Nacional
Qual a diferença entre o aviso prévio indenizado e trabalhado?

Foto: Ilustrativa
Sempre que ocorre a rescisão do contrato de trabalho, independente de quem tenha tomado a atitude de encerrar o vínculo empregatício, seja por parte do empregado ou do empregador, em ambos os casos o aviso prévio deve ser cumprido, assim como determina a lei.
O aviso prévio, diz respeito a um período de 30 dias aos quais tanto a empresa quanto o trabalhador possui para conseguirem se preparar para o encerramento do contrato de trabalho.
No caso da empresa esse tempo serve para buscar um novo profissional para ficar no lugar daquele que está saindo, como para o trabalhador é uma oportunidade para buscar um novo emprego.
Existem dois tipos de avisos prévios, sendo eles o aviso prévio indenizado e o aviso prévio trabalhado, que são completamente opostos.
O aviso prévio trabalhado, como o próprio nome supõe, diz respeito ao período de 30 dias mínimos ao qual o trabalhador deverá continuar exercendo atividade na empresa.
Não existem diferenças se o pedido de encerramento do contrato de trabalho foi do funcionário ou da empresa. Isso porque em ambos os casos só é possível ser realizado o aviso prévio trabalhado, caso a empresa ou o trabalhador desejem.
É importante esclarecer que durante esse período, o trabalhador terá direito ao salário normal, até o dia que ocorrer a rescisão contratual. Além disso, durante esse processo, ambos os lados (empresa e empregado) devem manter as mesmas obrigações.
Aviso prévio indenizado
No entanto, nesses casos onde o trabalhador não vai exercer suas atividades pelo período de 30 dias, a empresa deverá indenizar o trabalhador pelo período de tempo referente ao aviso, assim, o trabalhador mesmo sem cumprir o aviso, receberá os valores como uma indenização.

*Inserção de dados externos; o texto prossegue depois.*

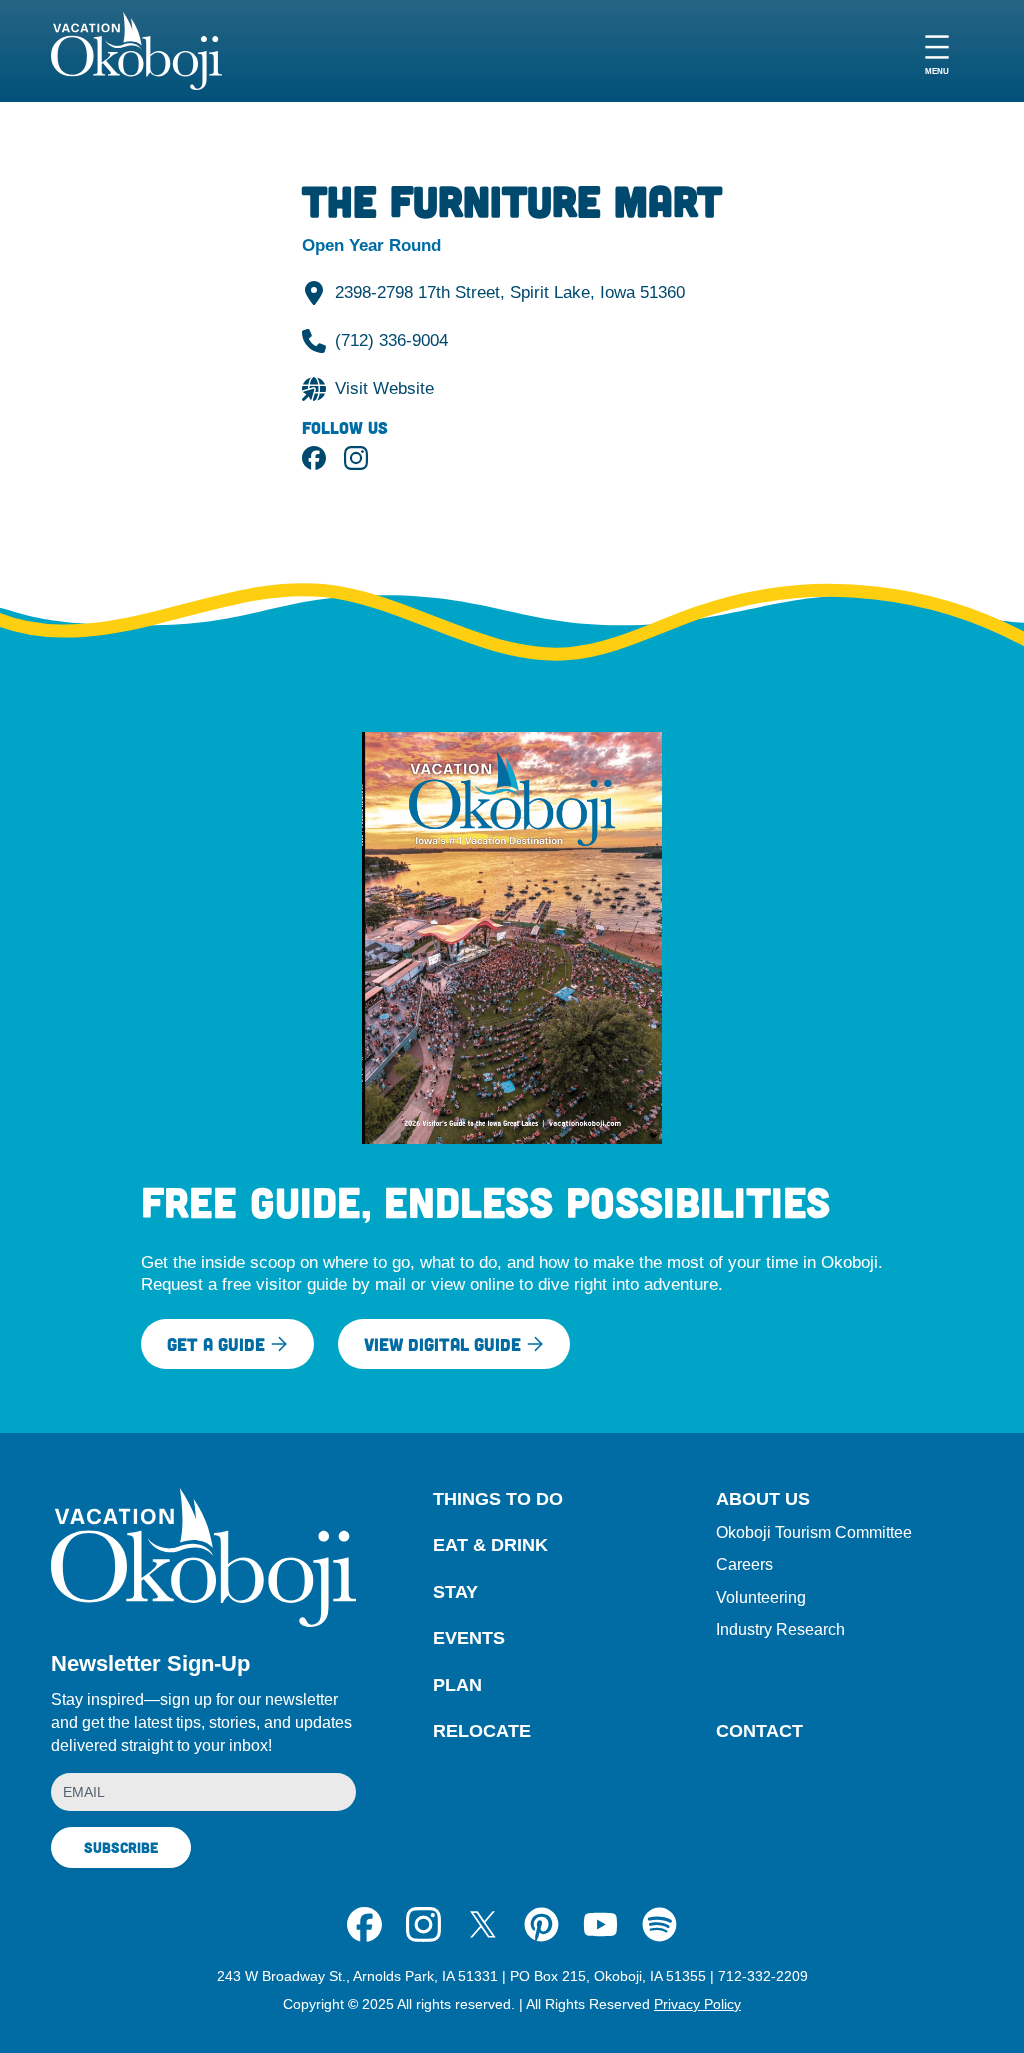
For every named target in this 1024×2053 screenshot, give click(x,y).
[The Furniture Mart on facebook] (314, 458)
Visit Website (384, 388)
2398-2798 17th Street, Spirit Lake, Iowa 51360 (510, 292)
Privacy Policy (697, 2004)
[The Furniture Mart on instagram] (356, 458)
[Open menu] (937, 51)
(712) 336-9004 (391, 340)
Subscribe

Vale lembrar que, caso o trabalhador seja quem escolha por não cumprir o aviso prévio, será ele quem deverá indenizar a empresa com o valor de um salário.
Essa situação costuma acontecer quando o trabalhador já conquistou um novo emprego e precisa iniciar imediatamente sua nova ocupação.

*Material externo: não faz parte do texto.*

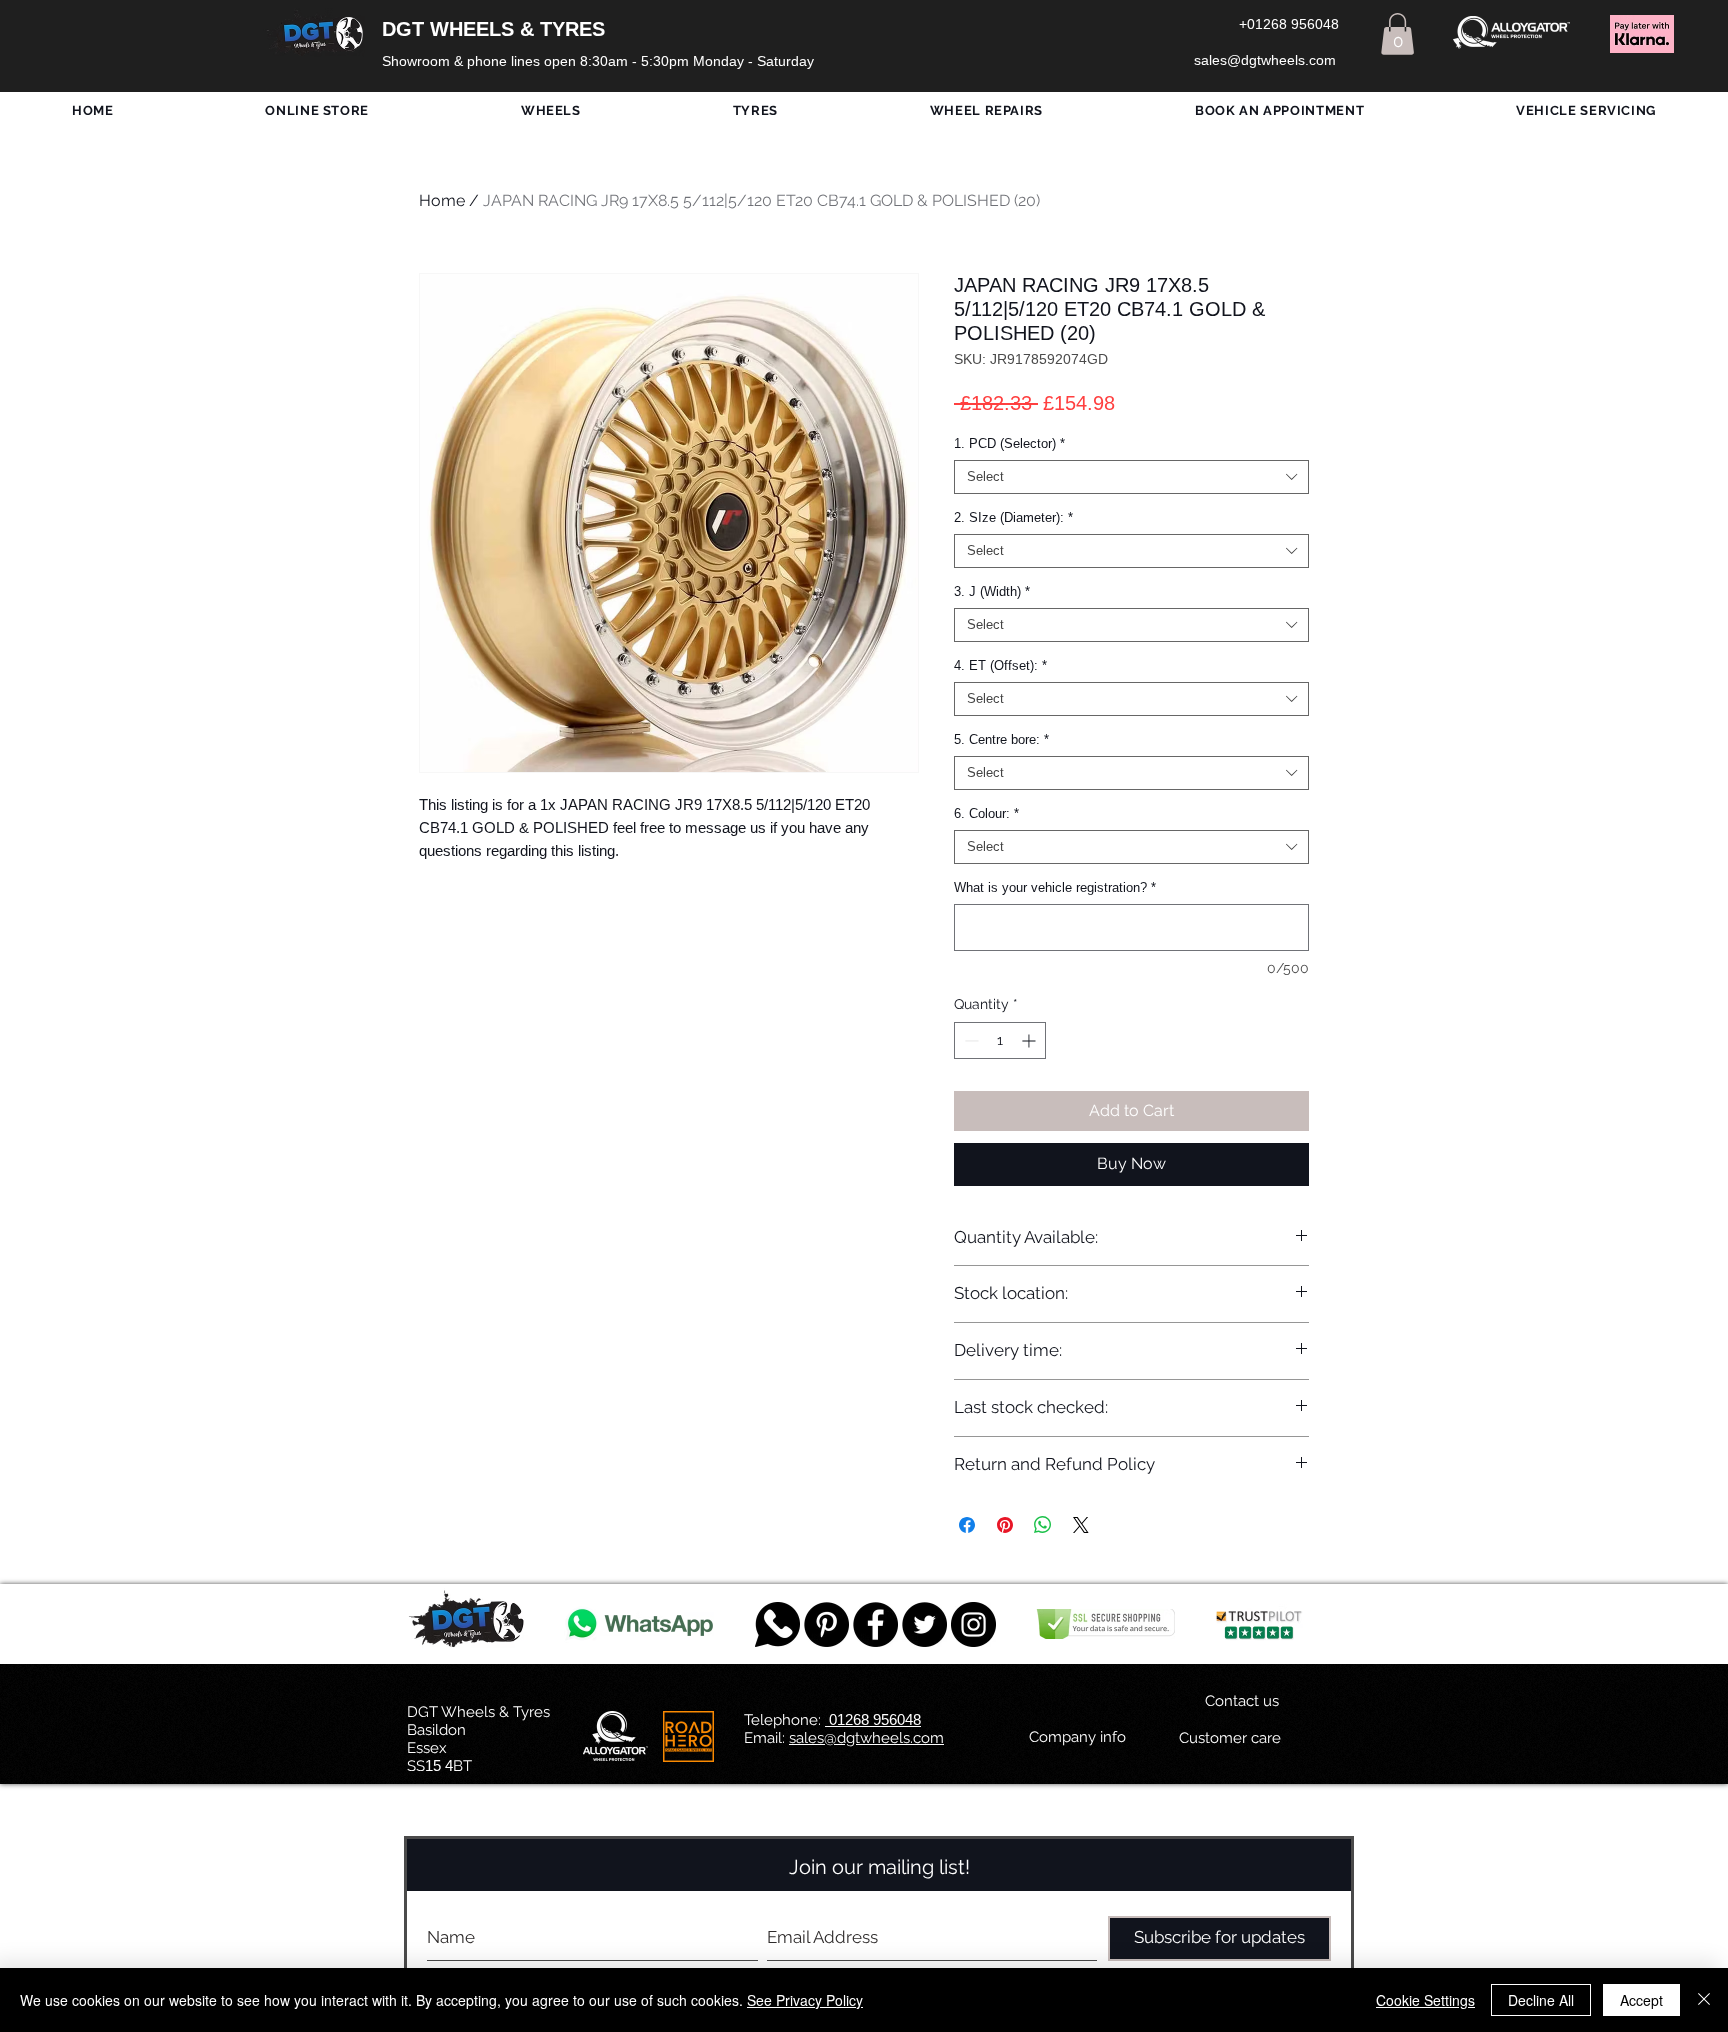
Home (442, 200)
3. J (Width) (992, 591)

Desta forma, no momento da rescisão contratual, o salário será descontado dos outros direitos do trabalhador:
- Férias;
- 13º salário;
- FGTS;
- Horas extras;
- Outros.
Aviso prévio sempre será 30 dias?
O período de 30 dias de aviso serão aplicados no caso do encerramento do contrato de trabalho, contudo, no caso da dispensa sem justa causa por parte do empregador, o período de cumprimento do aviso pode ser acrescido de mais dias, variando de acordo com o tempo de serviço caso o vínculo empregatício tenha mais de um ano.
Quando o trabalhador tem mais do que 30 dias para cumprir, o mesmo é chamado de aviso prévio proporcional. Essa regra foi criada em 2011 pela Lei 12.507 e estabeleceu que para toda rescisão ou demissão sem justa causa contará com pelo menos 30 dias de aviso prévio para contrato com duração menor que um ano.
Porém, para os contratos com mais de um ano, desde que a rescisão tenha sido causada pelo empregador, esse período de 30 dias será acrescido por 3 dias por ano de serviço prestado pela empresa, até o máximo de sessenta dias, o que totaliza um máximo possível de aviso de 90 dias.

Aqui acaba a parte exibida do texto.